[Objective]:
Please print, unchanged, the part of the entries below that opens with the line containing "click on View." and closes with the line containing "tool is located at coordinates (24, 152).", including both of those lines.

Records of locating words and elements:
------------
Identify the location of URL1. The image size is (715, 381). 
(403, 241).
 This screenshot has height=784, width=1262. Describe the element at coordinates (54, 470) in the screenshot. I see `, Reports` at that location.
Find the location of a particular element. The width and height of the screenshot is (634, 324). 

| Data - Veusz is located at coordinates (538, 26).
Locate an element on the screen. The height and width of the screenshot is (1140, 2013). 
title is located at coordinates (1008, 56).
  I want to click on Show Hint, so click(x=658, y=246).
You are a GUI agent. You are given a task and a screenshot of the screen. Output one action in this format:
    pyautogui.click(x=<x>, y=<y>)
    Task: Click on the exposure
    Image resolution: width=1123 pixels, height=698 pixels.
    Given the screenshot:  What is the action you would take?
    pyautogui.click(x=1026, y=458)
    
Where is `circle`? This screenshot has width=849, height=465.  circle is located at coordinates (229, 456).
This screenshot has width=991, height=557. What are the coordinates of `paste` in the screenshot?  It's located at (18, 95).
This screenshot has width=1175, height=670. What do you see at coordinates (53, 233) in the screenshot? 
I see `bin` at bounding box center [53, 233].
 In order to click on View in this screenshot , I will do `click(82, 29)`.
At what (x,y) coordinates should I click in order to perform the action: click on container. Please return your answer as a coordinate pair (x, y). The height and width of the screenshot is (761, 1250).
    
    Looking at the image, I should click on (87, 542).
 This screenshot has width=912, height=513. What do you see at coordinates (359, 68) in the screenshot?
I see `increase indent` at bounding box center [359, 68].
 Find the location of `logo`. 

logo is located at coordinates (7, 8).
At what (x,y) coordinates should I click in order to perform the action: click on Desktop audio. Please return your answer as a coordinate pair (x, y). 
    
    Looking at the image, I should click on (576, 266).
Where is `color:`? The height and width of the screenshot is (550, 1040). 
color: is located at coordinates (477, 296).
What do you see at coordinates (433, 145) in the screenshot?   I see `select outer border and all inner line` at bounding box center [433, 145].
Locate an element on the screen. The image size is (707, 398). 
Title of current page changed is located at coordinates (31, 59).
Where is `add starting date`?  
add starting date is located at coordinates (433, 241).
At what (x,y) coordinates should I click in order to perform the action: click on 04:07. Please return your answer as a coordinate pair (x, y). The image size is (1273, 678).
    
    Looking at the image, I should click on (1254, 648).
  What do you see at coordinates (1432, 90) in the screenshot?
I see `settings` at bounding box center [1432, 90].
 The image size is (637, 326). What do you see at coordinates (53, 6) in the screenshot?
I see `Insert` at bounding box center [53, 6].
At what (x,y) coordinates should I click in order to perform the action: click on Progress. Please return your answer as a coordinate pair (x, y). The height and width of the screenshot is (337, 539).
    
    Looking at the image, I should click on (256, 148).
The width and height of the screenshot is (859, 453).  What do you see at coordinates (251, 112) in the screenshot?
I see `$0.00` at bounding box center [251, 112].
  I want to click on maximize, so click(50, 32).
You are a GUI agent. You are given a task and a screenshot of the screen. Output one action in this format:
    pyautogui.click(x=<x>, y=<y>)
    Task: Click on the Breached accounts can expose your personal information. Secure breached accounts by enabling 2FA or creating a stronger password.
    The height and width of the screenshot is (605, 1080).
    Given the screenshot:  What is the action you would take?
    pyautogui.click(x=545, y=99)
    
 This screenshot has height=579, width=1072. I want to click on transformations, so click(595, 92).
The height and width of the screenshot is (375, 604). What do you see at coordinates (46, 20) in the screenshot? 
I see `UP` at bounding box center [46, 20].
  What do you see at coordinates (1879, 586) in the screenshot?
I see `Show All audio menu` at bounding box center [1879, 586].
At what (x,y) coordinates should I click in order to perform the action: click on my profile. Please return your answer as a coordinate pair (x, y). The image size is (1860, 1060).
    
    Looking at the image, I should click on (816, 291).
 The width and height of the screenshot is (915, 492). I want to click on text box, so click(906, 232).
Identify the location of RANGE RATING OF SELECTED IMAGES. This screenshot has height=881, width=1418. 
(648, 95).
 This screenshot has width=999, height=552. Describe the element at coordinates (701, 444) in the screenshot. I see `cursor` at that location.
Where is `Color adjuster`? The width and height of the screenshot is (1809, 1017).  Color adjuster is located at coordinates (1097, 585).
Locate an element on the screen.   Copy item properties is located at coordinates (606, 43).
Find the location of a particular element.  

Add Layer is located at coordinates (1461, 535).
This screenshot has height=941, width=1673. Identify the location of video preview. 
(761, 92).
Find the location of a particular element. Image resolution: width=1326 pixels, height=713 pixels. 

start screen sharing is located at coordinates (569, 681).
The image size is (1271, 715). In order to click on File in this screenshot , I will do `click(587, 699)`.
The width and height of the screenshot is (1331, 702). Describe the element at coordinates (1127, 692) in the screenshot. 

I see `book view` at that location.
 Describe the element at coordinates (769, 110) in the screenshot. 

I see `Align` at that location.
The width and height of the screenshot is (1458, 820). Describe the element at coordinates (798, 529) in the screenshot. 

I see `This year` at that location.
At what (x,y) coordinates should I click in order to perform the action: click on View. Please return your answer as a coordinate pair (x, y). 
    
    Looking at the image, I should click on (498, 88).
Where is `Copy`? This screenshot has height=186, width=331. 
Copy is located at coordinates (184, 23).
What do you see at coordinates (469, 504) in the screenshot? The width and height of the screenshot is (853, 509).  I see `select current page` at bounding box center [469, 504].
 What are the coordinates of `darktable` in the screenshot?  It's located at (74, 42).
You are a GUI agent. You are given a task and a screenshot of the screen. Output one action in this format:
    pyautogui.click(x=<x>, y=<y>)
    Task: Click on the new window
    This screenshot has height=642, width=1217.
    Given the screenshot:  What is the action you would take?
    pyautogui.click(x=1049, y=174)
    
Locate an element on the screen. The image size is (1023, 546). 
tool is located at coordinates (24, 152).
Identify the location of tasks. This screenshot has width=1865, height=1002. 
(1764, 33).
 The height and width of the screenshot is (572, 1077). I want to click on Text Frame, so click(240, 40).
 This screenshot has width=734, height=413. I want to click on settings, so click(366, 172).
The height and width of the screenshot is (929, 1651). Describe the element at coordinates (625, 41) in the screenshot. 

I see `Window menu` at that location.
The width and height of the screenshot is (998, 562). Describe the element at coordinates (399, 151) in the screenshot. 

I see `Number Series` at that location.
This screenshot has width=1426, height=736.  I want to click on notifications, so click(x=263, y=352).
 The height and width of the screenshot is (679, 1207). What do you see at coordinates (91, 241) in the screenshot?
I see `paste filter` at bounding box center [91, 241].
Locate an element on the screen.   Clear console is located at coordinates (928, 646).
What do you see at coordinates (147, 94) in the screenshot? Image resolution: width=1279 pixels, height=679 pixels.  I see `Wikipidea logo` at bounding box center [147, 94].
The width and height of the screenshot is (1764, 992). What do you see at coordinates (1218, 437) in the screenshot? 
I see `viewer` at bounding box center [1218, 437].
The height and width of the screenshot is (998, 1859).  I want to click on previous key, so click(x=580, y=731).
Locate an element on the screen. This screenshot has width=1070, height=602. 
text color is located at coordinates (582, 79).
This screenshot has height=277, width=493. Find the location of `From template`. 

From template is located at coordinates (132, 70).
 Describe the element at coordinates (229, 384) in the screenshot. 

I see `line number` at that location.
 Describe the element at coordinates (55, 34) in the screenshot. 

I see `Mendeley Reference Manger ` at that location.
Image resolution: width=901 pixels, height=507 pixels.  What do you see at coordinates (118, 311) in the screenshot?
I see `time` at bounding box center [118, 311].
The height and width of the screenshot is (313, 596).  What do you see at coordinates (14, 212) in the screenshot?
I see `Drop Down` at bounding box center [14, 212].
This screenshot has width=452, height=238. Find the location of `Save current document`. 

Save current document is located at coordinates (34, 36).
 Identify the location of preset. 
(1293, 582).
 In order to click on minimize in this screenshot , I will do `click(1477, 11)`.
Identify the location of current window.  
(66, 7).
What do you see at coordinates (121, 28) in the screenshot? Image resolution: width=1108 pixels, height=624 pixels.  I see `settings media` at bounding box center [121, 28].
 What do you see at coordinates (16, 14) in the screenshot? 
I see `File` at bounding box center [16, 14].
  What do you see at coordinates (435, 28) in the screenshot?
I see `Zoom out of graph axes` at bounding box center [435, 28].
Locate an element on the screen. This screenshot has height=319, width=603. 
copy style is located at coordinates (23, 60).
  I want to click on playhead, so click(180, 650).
------------
[Task output]:
At what (x,y) coordinates should I click in order to perform the action: click on View. Please return your answer as a coordinate pair (x, y). 
    
    Looking at the image, I should click on (498, 88).
Where is `Copy`? This screenshot has height=186, width=331. 
Copy is located at coordinates (184, 23).
What do you see at coordinates (469, 504) in the screenshot? The width and height of the screenshot is (853, 509).  I see `select current page` at bounding box center [469, 504].
 What are the coordinates of `darktable` in the screenshot?  It's located at (74, 42).
You are a GUI agent. You are given a task and a screenshot of the screen. Output one action in this format:
    pyautogui.click(x=<x>, y=<y>)
    Task: Click on the new window
    This screenshot has height=642, width=1217.
    Given the screenshot:  What is the action you would take?
    pyautogui.click(x=1049, y=174)
    
Locate an element on the screen. The image size is (1023, 546). 
tool is located at coordinates (24, 152).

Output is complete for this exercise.